Wall Street closed mostly lower on Thursday as the Federal Reserve kept interest rates unchanged while signaling another hike in December. Moreover, energy stocks tumbled as benchmark US crude oil futures entered a bear market. The S&P 500 and Nasdaq Composite ended in the red while the Dow maintained its winning run.
The Dow Jones Industrial Average (DJI) closed at 26,191.22, gaining 10.92 points. However, the S&P 500 Index (INX) declined 0.3% to close at 2,806.83. The Nasdaq Composite Index (IXIC) closed at 7,530.88, dropping 0.5%. A total of 7.23 billion shares were traded on Thursday, lower than the last 20-session average of 8.43 billion shares. Decliners outnumbered advancers on the NYSE by 1.26-to-1 ratio. On the Nasdaq, decliners had an edge over advancers by 1.18-to-1 ratio. The CBOE VIX increased 2.2% to close at 16.72.
How Did the Benchmarks Perform?
The Dow ended in positive territory for the fourth-straight day. Notably, 18 components of the 30-stock blue-chip index closed in the green while the remaining 12 finished in the red.However, the tech-laden Nasdaq Composite closed in negative territory after two-consecutive days of win, due to weak performance of large-cap technology stocks.
Meanwhile, the S&P 500 also closed in the red reversing its three-day winning streak. The Energy Select Sector SPDR (XLE) and Communication Services Select Sector SPDR (XLC) lost 2.2% and 0.9%, respectively.
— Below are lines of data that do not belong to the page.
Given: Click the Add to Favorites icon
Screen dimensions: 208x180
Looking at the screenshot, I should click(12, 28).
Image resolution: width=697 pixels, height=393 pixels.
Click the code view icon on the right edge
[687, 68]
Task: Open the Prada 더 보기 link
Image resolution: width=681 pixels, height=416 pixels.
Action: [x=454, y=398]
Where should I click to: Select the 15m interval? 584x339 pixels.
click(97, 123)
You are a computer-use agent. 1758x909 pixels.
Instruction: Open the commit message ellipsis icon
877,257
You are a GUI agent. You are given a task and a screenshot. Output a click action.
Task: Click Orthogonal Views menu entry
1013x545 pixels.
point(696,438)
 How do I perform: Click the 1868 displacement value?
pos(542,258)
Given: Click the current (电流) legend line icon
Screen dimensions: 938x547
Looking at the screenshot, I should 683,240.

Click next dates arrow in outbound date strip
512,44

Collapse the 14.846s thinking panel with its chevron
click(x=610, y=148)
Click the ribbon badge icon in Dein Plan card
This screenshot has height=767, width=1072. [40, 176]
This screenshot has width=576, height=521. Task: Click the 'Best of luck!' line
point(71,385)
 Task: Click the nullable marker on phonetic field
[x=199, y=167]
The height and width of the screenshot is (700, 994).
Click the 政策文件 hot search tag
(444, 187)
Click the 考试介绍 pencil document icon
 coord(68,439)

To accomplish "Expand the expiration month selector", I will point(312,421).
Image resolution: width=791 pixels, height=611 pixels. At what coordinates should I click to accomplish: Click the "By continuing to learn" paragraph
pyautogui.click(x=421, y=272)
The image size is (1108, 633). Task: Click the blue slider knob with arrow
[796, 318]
Notably, six out of total 11 sectors of the benchmark index closed in the red while five finished in the green.
Fed Signals for Tighter Monetary Policy
Per the statement issued at the conclusion of its two-day policy meeting, the Federal Open Market Committee (FOMC), the policymaking body of the Fed, unanimously agreed to keep benchmark interest rates unchanged for the time being.
However, the policymakers have also decided to maintain federal fund rate unchanged within the range of 2% to 2.25%. Absence of any major changes from the FOMC’s September commentary has prompted several industry watchers to believe that the central bank may raise rate for the fourth time this year in December.
The Fed stated that the risks to the economic outlook “appear roughly balanced”. Strong job gains and higher consumer spending will ensure near-term growth of the economy. However, the Fed has noted that the pace of business fixed investment has “moderated”. Inflation will likely to stay around the target rate of 2%.
The central bank refrained from commenting on the severe stock market volatility in October. It is widely believed in the industry circles that the Fed Chair Jerome Powell’s statements hinted at another rate hike this year, accelerated the stock market rout the last month.
US Crude Oil Price Plunges
On Nov 8, U.S. benchmark West Texas Intermediate (WTI) crude oil future price for December delivery fell $1 or 1.7%, to settle at $60.67 a barrel on the New York Mercantile Exchange. This was the ninth straight loss for the U.S. benchmark crude prices and its lowest close since March.
Further, the closing price of U.S. crude on Nov 8 was 20.6% lower than its recent high of a little over $76 per barrel recorded on Oct 3. A pullback of 20% or more from the recent peak has put U.S. crude in the bear market.
Consequently, shares of major oil producers like Exxon Mobil Corp. (XOM - Free Report) , Chevron Corp. (CVX - Free Report) and EOG Resources Inc. (EOG - Free Report) declined 1.6%, 1.3% and 3.9%, respectively. EOG Resources carries a Zacks Rank #2 (Buy). You can see the complete list of today’s Zacks #1 Rank (Strong Buy) stocks here.
On Nov 8, the Department of Labor reported that weekly initial jobless claims fell 1,000 to a seasonally adjusted 214,000 for the week ended Nov. 3, in line with the consensus estimate. Prior week’s data was revised upward by 1,000 to reflect 215,000 initial jobless claim. Moreover, continuing jobless claims figure dropped 8,000 to 1.62 million for the week ended Oct 27, its lowest level since July 28, 1973.